(Beginning of Text)

Skip to content

Indexing Content

The Knowledge Base page shows the status of your indexed content and lets you manage the crawling and embedding process.

Navigate to: Inqyra > Knowledge Base

The Knowledge Base page showing indexing statistics, progress bar, and chunk table The Knowledge Base page with indexing statistics and content chunks

How Indexing Works

Inqyra indexes your website content in three steps:

1. Crawl

Inqyra reads the published content on your WordPress site by visiting each page as a regular visitor would. It extracts text from the HTML tags you selected in the Crawling configuration.

2. Chunk

The extracted text is split into smaller pieces called chunks (approximately 1,000 characters each, with 200 characters of overlap between adjacent chunks). This chunking ensures that search results are specific and relevant.

3. Embed

Each chunk is converted into a numerical vector (embedding) that captures its meaning. This allows Inqyra to find content that is semantically similar to a visitor's question, not just keyword matches.

(End of Text)

* Work order 1
Answer these questions using the text on indexing content.
(a) Where do you navigate to reach the Knowledge Base page?
(b) Approximately how many characters long is each chunk?
(c) What is each chunk converted into during the embed step?
* Work order 2
Print a passage from the text on indexing content, beginning at the words "Inqyra indexes your" and stopping after the words "specific and relevant.".
None of the material is needed for this work.

(Beginning of Provided information)

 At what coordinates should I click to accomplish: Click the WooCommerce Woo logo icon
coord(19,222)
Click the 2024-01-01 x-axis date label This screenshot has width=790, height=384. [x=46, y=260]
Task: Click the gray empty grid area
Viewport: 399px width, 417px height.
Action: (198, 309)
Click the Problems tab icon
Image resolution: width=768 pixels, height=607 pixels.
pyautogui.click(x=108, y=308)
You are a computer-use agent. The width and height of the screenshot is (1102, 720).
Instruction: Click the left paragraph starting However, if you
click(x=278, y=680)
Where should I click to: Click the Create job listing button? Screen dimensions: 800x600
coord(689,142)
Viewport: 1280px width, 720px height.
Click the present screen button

(End of Provided information)
(Beginning of Provided information)

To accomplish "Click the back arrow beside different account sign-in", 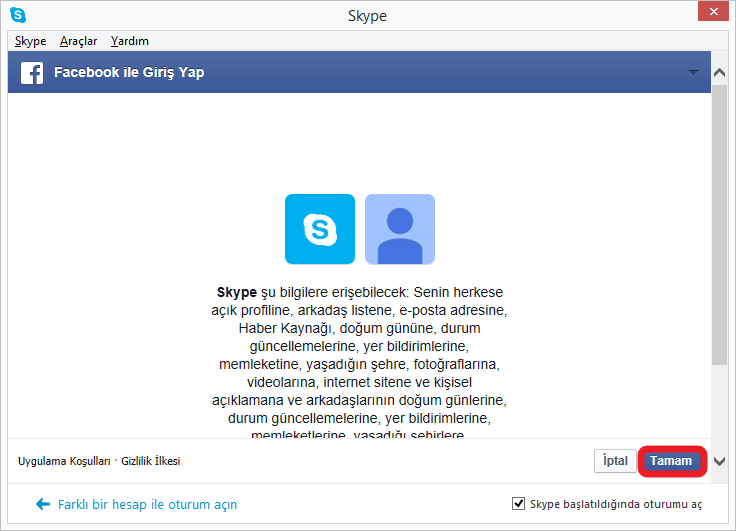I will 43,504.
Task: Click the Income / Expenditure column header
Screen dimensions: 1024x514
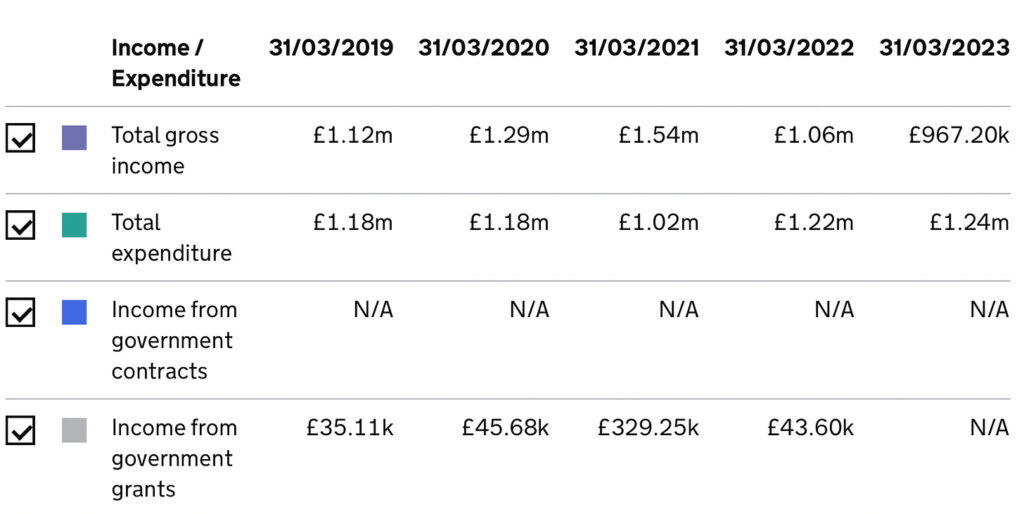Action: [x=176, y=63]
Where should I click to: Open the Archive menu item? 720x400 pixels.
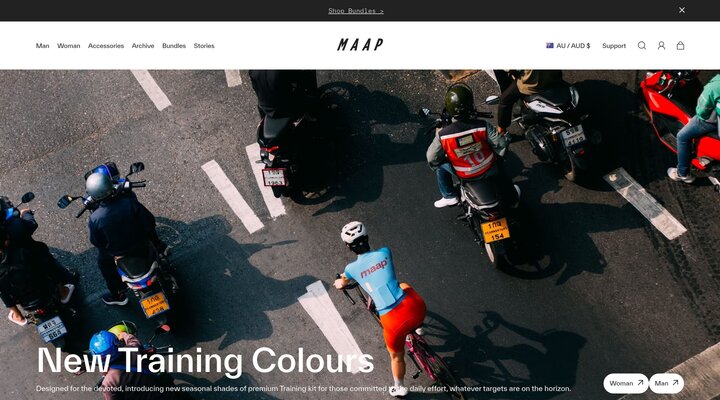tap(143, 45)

(End of Provided information)
(Beginning of Provided information)

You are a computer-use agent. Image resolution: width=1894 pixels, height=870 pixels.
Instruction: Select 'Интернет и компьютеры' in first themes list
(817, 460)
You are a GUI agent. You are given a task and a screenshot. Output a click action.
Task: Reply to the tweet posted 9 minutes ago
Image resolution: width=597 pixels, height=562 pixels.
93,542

(End of Provided information)

* Problem solution 1
(a) Inqyra > Knowledge Base
(b) About 1,000 characters
(c) A numerical vector (embedding) that captures its meaning

* Problem solution 2
Inqyra indexes your website content in three steps:

1. Crawl

Inqyra reads the published content on your WordPress site by visiting each page as a regular visitor would. It extracts text from the HTML tags you selected in the Crawling configuration.

2. Chunk

The extracted text is split into smaller pieces called chunks (approximately 1,000 characters each, with 200 characters of overlap between adjacent chunks). This chunking ensures that search results are specific and relevant.